The Netherlands is obliged since 2005 to take measures to reduce smoking. In that year, the Netherlands signed the Framework Convention on Tobacco Control of the World Health Organisation. But how effective are tobacco control policies in the Netherlands? In a comparative study - the ITC Project – conducted in 22 countries, allowed the Dutch findings to be compared to countries all over the world. On 12 September, the ITC Netherlands National Report was released. Researchers from University of  Maastricht, University of Amsterdam (UvA), and the University of Waterloo in Canada presented recommendations based on seven survey waves conducted from 2008 to 2014 among a cohort of two thousand Dutch smokers.

Alarming Findings

Only 21% of smokers have negative attitudes toward smoking, which is the second lowest among thirteen countries of the ITC Project. In addition, the researchers call the relative poor knowledge of the dangers of smoking and exposure to secondhand smoke disturbing.

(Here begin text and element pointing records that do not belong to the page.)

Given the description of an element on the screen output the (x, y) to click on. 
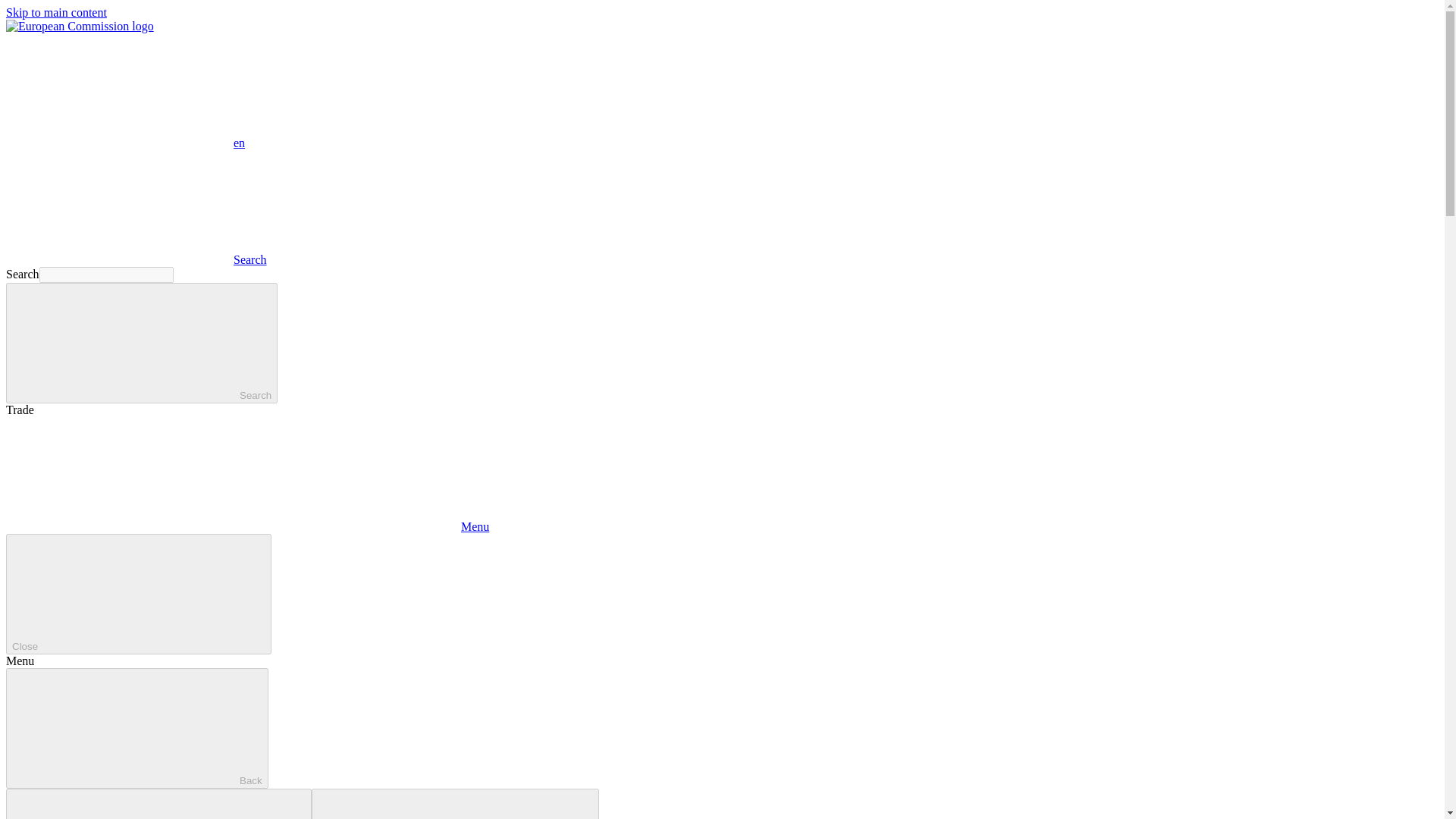
Search (141, 342)
Skip to main content (55, 11)
Menu (247, 526)
Next items (454, 803)
Close (137, 593)
Back (136, 728)
enen (124, 142)
Previous items (158, 803)
en (118, 90)
Search (135, 259)
European Commission (79, 25)
Given the description of an element on the screen output the (x, y) to click on. 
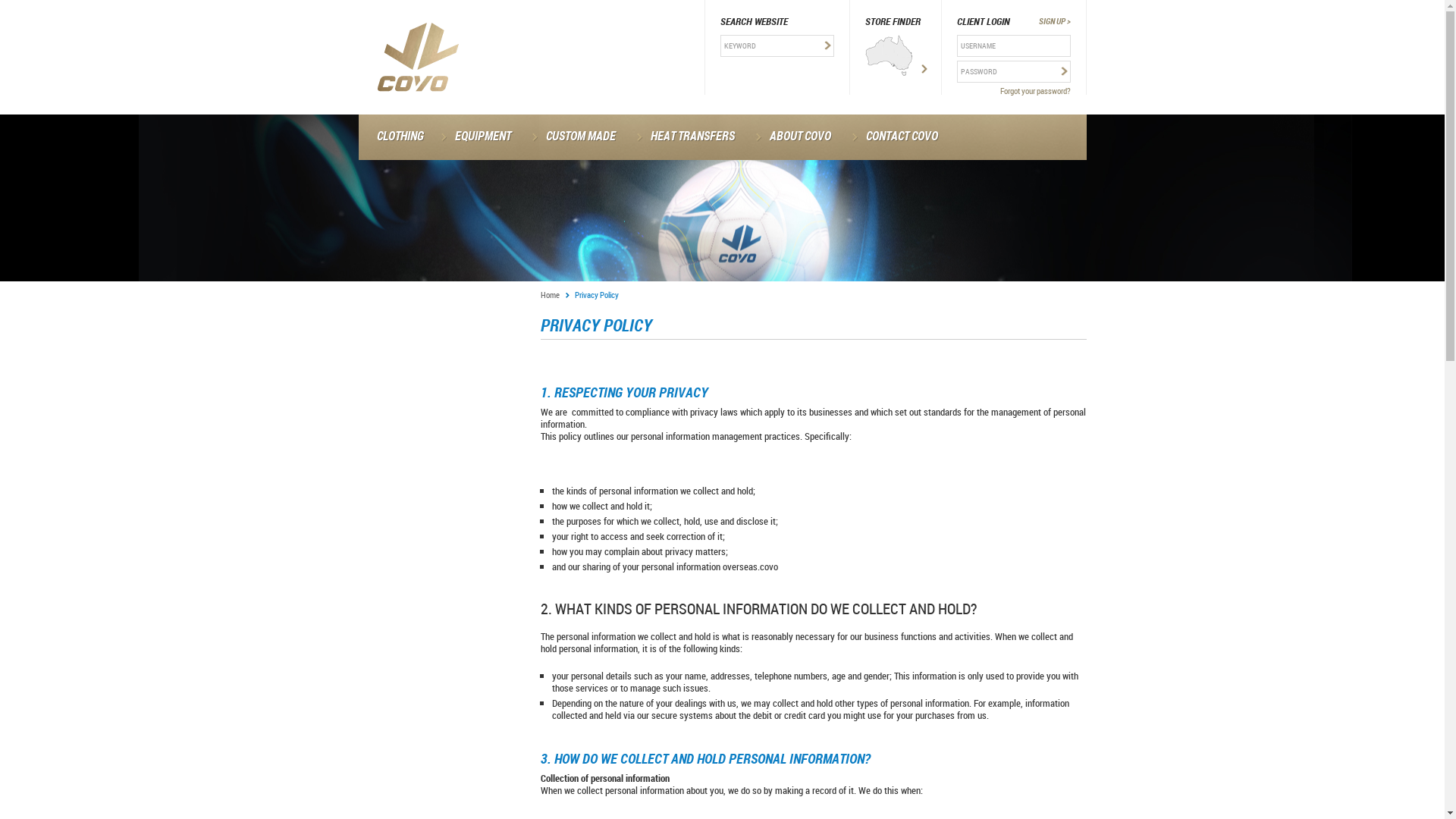
ABOUT COVO Element type: text (797, 137)
CUSTOM MADE Element type: text (578, 137)
Forgot your password? Element type: text (1013, 90)
EQUIPMENT Element type: text (480, 137)
Home Element type: text (553, 294)
CONTACT COVO Element type: text (899, 137)
CLOTHING Element type: text (395, 137)
HEAT TRANSFERS Element type: text (689, 137)
SIGN UP > Element type: text (1054, 21)
Given the description of an element on the screen output the (x, y) to click on. 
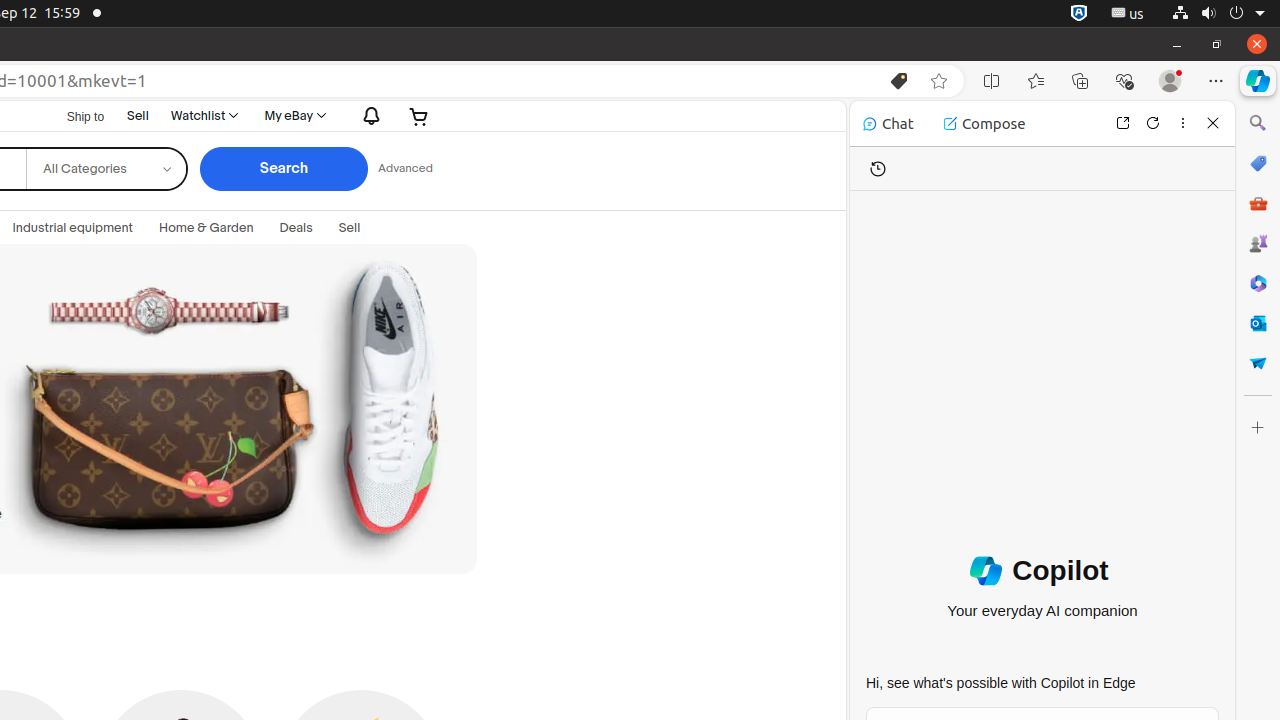
System Element type: menu (1218, 13)
Microsoft Shopping Element type: push-button (1258, 163)
Sell Element type: link (138, 115)
Add this page to favorites (Ctrl+D) Element type: push-button (939, 81)
Ship to Element type: push-button (73, 117)
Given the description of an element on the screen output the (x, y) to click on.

In many other countries where this was examined, the perception of risk was greater.

The researchers see this as a direct result of cutting back on education campaigns. They call on the Dutch government to make new and stronger investments in educational  campaigns to reduce tobacco use. According to the researchers, The Netherlands can and should do much more in tobacco control than it did recently. In some aspects of tobacco control there is progress, but there is still much that needs to be done.